Crisis Communications at Washington Mutual
01:37 – A summary of why and how Washington Mutual became insolvent, the FDIC seizure and the sale of the failed financial services firm to JP Morgan Chase for $1.7 billion.
03:52 – What the sale of WaMu to Chase meant for home owners who had financed their homes with a home loan from Washington Mutual.
04:36 – What happened on Sept. 25, 2008, the day WaMu employees found out the bank had been seized by the FDIC, and the declaration of the sale to JP Morgan Chase, which came by way of their government relations team.
06:23 – The government relations team's decision to communicate the declaration via telephone rather than email, since the initial accounts were speculative.
06:55 – Scripting the message to employees about the collapse and the FDIC seizure, so that if a seizure did occur, WaMu could inform employees before the mainstream news media, and the decision to distribute that communication via email.
08:05 – Coordinating the distribution of the internal communication to employees with the company's external communications efforts to the news media and how they sequenced the news break strategically to control its release.
09:16 – The emotional reality of learning that the company you've been working for has gone belly up and that your pension and 401k are gone.
10:58 – At what point do you turn your back on your employer's corporate reputation? Do you go down defending the brand, or do you surrender to trying to save the memory of a sinking ship?
12:31 – WaMu's use of an internal leadership blog in their intranet, which was maintained by the bank's COO, as a way of attracting criticism and identifying friction points within the bank.
14:50 – Lessons learned and advice to financial services companies about how to integrate social media into a communications effort.
16:10 – Using an external social media channel like a blog to make a market for stock, sustaining a conversation over the long haul and making sure the organization's reasons for blogging are realistic.

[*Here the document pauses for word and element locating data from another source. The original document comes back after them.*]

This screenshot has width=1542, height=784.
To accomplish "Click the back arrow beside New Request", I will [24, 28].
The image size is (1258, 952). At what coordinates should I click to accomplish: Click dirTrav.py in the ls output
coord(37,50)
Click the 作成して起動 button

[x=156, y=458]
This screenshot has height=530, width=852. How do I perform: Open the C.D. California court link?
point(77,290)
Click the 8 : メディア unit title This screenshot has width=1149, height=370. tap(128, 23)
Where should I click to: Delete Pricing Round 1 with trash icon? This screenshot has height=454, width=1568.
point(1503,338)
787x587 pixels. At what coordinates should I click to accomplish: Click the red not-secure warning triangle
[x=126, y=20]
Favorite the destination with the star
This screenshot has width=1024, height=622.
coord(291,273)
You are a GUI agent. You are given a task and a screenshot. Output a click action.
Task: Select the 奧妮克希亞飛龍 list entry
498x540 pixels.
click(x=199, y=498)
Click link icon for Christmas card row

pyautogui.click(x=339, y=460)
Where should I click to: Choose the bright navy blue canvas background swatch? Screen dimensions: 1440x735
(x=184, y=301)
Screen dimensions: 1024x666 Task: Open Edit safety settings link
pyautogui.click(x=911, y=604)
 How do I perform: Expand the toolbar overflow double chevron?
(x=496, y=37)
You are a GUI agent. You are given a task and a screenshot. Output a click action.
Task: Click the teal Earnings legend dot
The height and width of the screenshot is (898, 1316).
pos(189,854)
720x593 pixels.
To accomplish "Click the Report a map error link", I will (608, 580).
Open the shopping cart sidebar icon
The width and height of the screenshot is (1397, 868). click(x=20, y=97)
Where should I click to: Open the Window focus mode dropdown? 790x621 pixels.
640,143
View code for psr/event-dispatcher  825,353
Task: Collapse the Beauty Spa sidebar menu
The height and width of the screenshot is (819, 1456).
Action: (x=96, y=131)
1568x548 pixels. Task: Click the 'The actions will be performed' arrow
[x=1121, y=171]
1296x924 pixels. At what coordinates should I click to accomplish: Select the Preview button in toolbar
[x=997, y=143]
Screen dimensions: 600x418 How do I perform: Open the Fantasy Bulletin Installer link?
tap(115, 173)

18:32 – Is internal communications more important in the conversation age, since we are migrating from a world where the center of the organization was the mouthpiece, to one where the center of the organization informs its edges, and its edges inform the world.
19:56 — The single biggest corporate communications lesson learned from handling corporate communications during the collapse of Washington Mutual.
22:54 – How WaMu communicated with customer services representations in the days leading up to the failure, to motivate them to do their best to protect the banks interest, despite its precarious financial predicament.